Force & Temperature Basics
I have a rigid rod suspended (tied to and hanging from a horizontal beam) with a weight pulling it down. Is there tension on that rod? If there is no dx, how can F = dE/dx define that tension?
The correct way to think of the force is that it is the
gradient of a potential. So when you see the form F = dE/dx the "E" must always be a potential energy, not a kinetic energy. When you say "If there is no dx ..." the implication is that you want dx to represent a motion, something moving over a distance
dx, but that is a conceptual mistake. Nothing is moving (just because a force is applied does not require anything to move, just push your car with the brake set and see what happens). In this case
dx is just an incremental length of string and
dE is the increment of the total energy stored in the string, that is stored in that particular
dx of string, or rod. Pull on the rod with a stronger force, and any
dx increment of the rod will carry a larger
dE increment of internal, potential energy. Pull hard enough to break the rod (or string) and the potential energy will become kinetic.
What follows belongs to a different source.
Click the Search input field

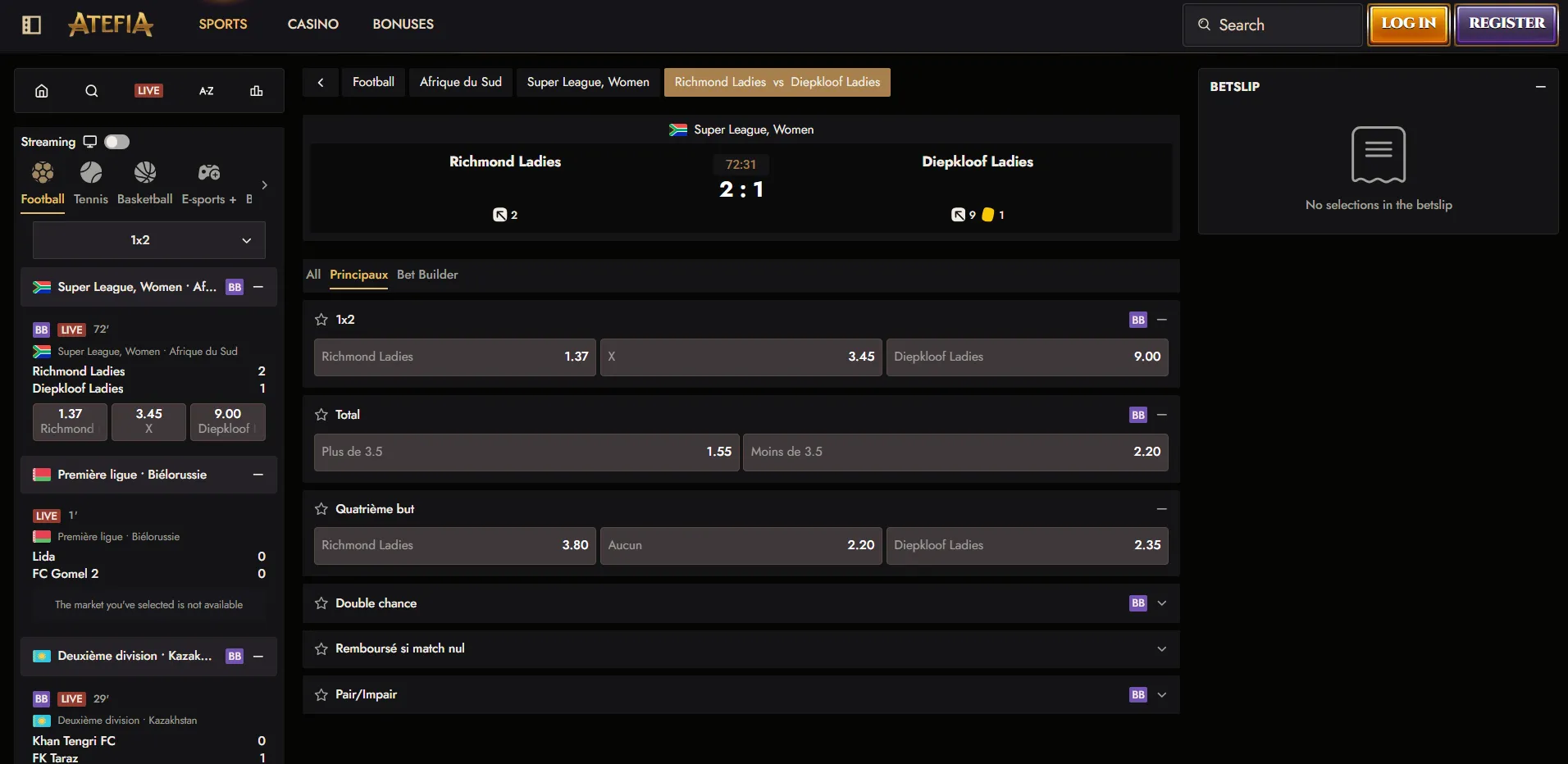(1273, 25)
"Work" is defined as a force applied over a distance (
force times distance in common parlance). Now something has to move. Push on your car with the brake set until you collapse in exhaustion, but you have still done no work because the car has moved zero distance.
In the case of Newtonian mechanics, just note that
momentum ("
P") is mass times velocity ("
mv") and force is mass times acceleration ("
ma"). But
ma =
m dv/dt so the force is the derivative of the momentum, or
F = dP/dt. This is the common way to describe force in Newtonian mechanics, but you have to remember that the concept of a field, and therefore the gradient of a potential, did not yet exist when Newton came up with his laws (we owe the concept of fields primarily to James Clerk Maxwell). So in old style Newtonian mechanics the force is defined in terms of its effect on moving bodies, as the first derivative of the momentum. But in a more modern formalism that includes particles and fields, we can define the force independently of its effect on things, and define it instead in terms of what it is intrinsically or where it comes from, and that is the gradient of a potential.
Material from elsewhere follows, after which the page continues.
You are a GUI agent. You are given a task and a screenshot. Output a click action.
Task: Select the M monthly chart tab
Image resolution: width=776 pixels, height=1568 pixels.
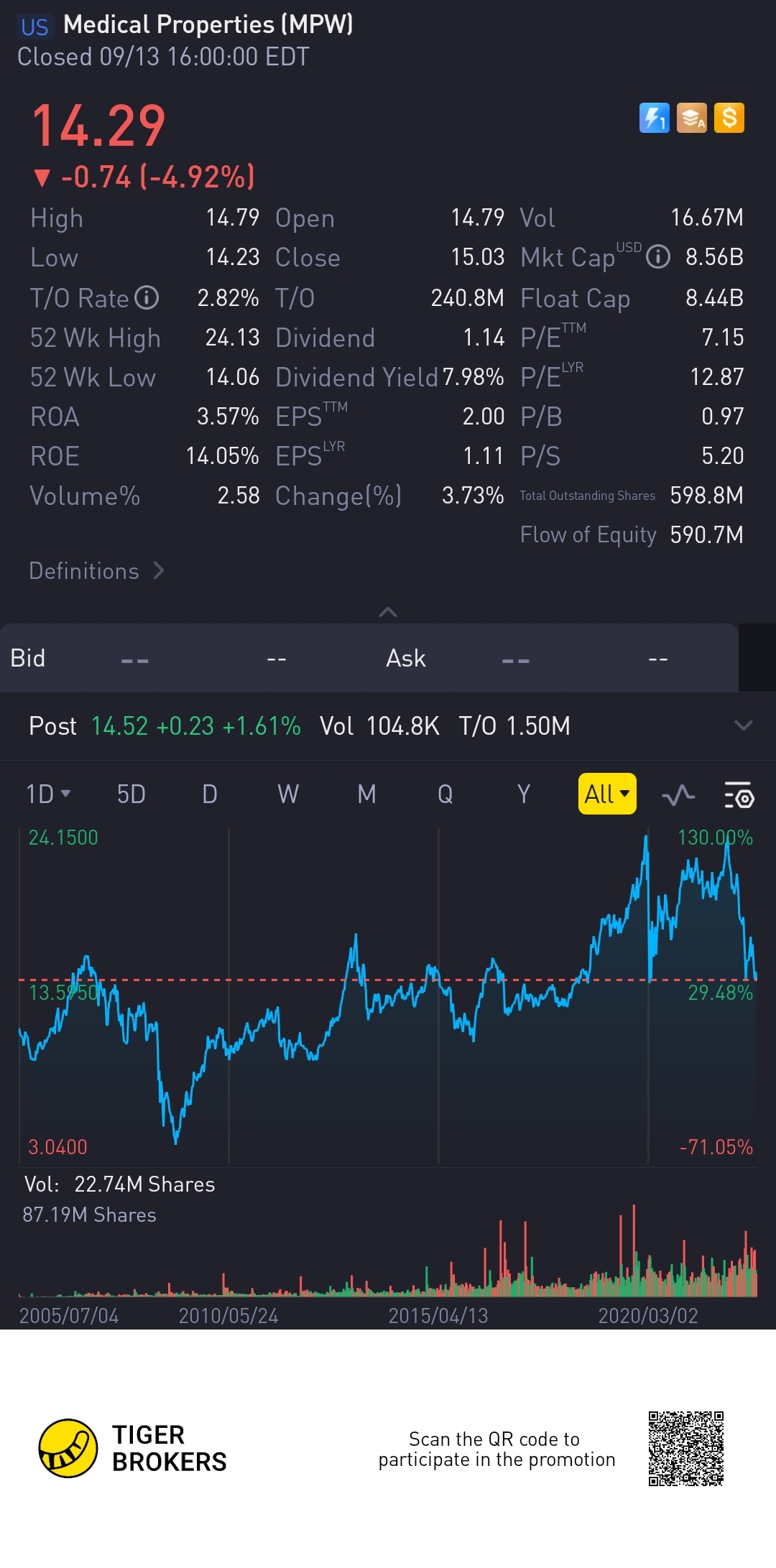coord(366,794)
As for the temperature, the correct full form of the equation is
dE = TdS - pdV where E is internal energy, T is temperature, S is entropy, p is pressure and V is volume. So the form T = dE/dS is valid only if the volume is held constant, so that dV = 0 (there are a few similar looking definitions using enthalpy, Helmholtz functions, Gibbs functions, and maybe more I am unaware of). Basically, the equation tells you that for the given increment in energy, a small increment in entropy represents a larger temperature, while a larger increment in entropy represents a smaller temperature (since the volume is constant the system can do no work expanding itself, so all of the energy has to become internal energy).
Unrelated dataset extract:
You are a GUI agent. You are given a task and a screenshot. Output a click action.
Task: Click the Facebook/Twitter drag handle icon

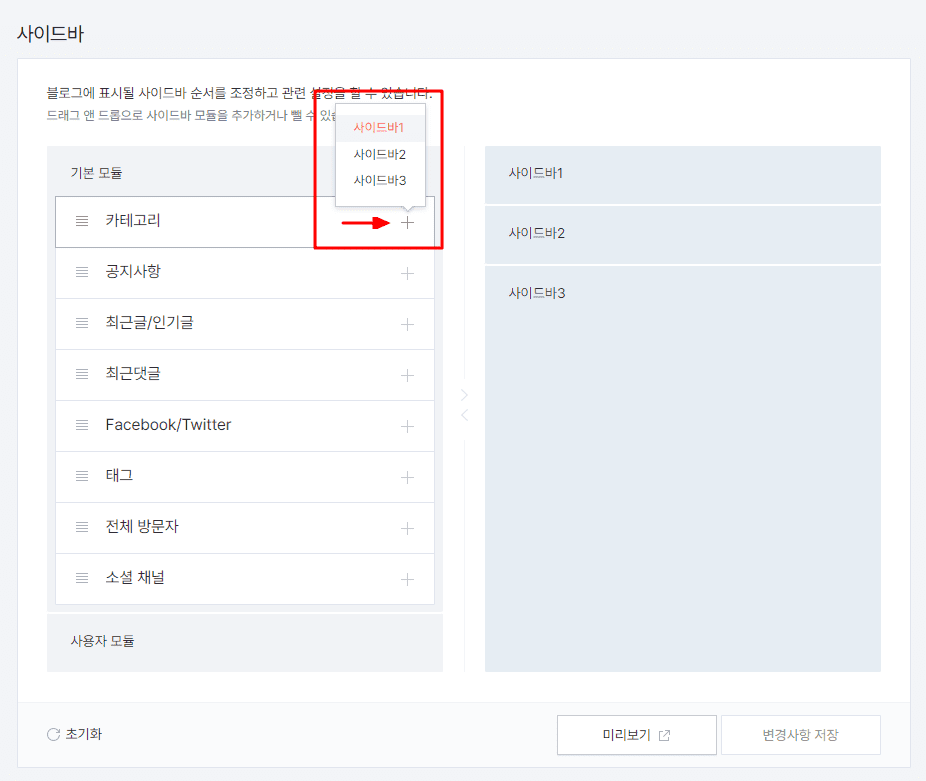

It's easier to understand by going back to the original definition of thermodynamic
beta as the inverse temperature (beta =
1/kT =
d/dE (log[N]) where
N is the number of microstates, or the number of ways that one can arrange the quanta of energy in the system,
E is the energy,
T is the temperature and
k is Boltzmann's constant (a number you can look up)). Now you can see the same thing, the rate of change as a function of energy, of the ways one can arrange the quanta of energy internal to the system.
N is just a number, the count of available microstates, but it is a function of energy. Now suppose the system "saturates", so that even as more energy is pumped in, there are no more changes possible in microstates. The rate of change then becomes zero, beta becomes zero, and the temperature necessarily becomes infinite.
Now we all know that if you stick a mercury thermometer into what ever it is, the mercury column will not streak to infinity, and if we stick a digital thermometer into what ever it is, we won't see a sideways 8. That's what some people are thinking when they insist that the temperature cannot be infinite, and to that extent they are correct. But of course, those instruments don't measure temperature anyway, they measure something else and that is in turn interpreted as a temperature, over some limited and defined set of conditions. Temperature, like anything else in real physics, is whatever the equations define it to be. As you can see from the example above, the temperature becomes infinite, but there is nothing even close to "physically infinite" in the system.
Maybe that helps clarify things a bit? It's 1:45 AM here, so I might have slipped somewhere.